▶ **TEXTAUSZUG**
::::
Für die höchst gelungene Aufführung sorgte ein typengerecht ausgewähltes Sängerensemble. Die polnische Sopranistin Agnieszka Tomaszewska als Sina begeisterte sowohl darstellerisch wie gesanglich. Sie bewältigte alle Höhen ihrer Partie mühelos und brillierte dazu mit ihrer wohlklingenden Stimme. Wie beispielsweise beim „Zitat“ aus Bellinis Norma, als sie den Fürsten mit der Belcanto-Arie „Casta Diva“ zu betören versuchte. Es gelang ihr…

Die deutsche Mezzosopranistin Martina Borst spielte und sang ihre Mutterrolle als Kupplerin mit großem Engagement und starkem Ausdrucksvermögen. Mit köstlicher Komik stattete der südafrikanische Bariton Jaco Venter die Rolle des alten Fürsten aus. Seine Szene mit den jungen Mädchen war bestes Kabarett und driftete nie in Klamauk ab. Als sein Neffe Paul beeindruckte der deutsche Tenor Christian Voigt, der seine Rolle als Intrigant mit Augenzwinkern zu spielen verstand und auch stimmlich überzeugte.
::::
Einträge aus einer Sammlung
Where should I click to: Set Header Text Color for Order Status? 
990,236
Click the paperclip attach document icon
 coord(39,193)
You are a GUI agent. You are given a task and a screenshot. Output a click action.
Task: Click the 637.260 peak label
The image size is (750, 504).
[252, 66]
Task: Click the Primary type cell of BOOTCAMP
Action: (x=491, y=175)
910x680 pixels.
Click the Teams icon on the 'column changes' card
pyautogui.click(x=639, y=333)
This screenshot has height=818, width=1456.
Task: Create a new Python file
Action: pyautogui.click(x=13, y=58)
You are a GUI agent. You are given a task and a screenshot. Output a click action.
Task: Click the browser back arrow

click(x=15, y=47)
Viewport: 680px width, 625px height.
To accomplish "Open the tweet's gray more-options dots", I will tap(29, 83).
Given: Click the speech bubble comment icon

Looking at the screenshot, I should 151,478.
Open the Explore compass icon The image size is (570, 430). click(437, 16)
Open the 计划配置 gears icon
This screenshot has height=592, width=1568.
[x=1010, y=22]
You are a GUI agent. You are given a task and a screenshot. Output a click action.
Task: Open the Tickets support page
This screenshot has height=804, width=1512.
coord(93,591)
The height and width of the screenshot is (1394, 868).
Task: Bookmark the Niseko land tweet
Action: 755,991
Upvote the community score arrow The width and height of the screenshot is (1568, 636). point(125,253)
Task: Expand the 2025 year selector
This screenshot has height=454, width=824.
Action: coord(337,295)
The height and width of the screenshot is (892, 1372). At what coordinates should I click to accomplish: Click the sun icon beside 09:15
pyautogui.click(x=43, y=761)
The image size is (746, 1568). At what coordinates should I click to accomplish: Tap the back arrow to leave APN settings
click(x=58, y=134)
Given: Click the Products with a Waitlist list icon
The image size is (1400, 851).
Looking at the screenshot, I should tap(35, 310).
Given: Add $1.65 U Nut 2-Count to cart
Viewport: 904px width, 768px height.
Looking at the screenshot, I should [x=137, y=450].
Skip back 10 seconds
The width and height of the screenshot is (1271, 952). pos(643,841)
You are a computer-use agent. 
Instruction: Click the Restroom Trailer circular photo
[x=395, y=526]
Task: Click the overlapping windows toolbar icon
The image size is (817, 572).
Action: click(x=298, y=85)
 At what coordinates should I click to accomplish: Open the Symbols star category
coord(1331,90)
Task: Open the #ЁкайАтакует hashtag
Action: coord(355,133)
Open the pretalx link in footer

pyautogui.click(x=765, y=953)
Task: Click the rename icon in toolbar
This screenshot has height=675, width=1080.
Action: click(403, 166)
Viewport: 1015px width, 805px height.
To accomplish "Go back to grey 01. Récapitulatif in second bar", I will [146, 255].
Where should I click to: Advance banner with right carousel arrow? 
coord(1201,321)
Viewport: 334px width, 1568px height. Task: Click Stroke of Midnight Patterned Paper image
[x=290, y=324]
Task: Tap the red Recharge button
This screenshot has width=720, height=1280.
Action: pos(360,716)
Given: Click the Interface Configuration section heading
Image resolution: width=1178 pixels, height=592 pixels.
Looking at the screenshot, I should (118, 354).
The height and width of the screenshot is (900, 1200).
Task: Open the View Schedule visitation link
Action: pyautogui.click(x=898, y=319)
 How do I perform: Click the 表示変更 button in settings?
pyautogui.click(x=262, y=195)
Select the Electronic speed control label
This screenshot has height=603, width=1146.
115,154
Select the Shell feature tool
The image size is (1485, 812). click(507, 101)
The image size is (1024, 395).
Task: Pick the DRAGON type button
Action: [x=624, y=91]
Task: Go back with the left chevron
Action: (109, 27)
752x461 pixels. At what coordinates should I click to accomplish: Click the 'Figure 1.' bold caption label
::::
▶ **DEINE AUFGABE**
Kannst du die gesamte Opernkritik wortgetreu wiederholen?

▶ **DIE ANTWORT**
Für die höchst gelungene Aufführung sorgte ein typengerecht ausgewähltes Sängerensemble. Die polnische Sopranistin Agnieszka Tomaszewska als Sina begeisterte sowohl darstellerisch wie gesanglich. Sie bewältigte alle Höhen ihrer Partie mühelos und brillierte dazu mit ihrer wohlklingenden Stimme. Wie beispielsweise beim „Zitat“ aus Bellinis Norma, als sie den Fürsten mit der Belcanto-Arie „Casta Diva“ zu betören versuchte. Es gelang ihr…

Die deutsche Mezzosopranistin Martina Borst spielte und sang ihre Mutterrolle als Kupplerin mit großem Engagement und starkem Ausdrucksvermögen. Mit köstlicher Komik stattete der südafrikanische Bariton Jaco Venter die Rolle des alten Fürsten aus. Seine Szene mit den jungen Mädchen war bestes Kabarett und driftete nie in Klamauk ab. Als sein Neffe Paul beeindruckte der deutsche Tenor Christian Voigt, der seine Rolle als Intrigant mit Augenzwinkern zu spielen verstand und auch stimmlich überzeugte.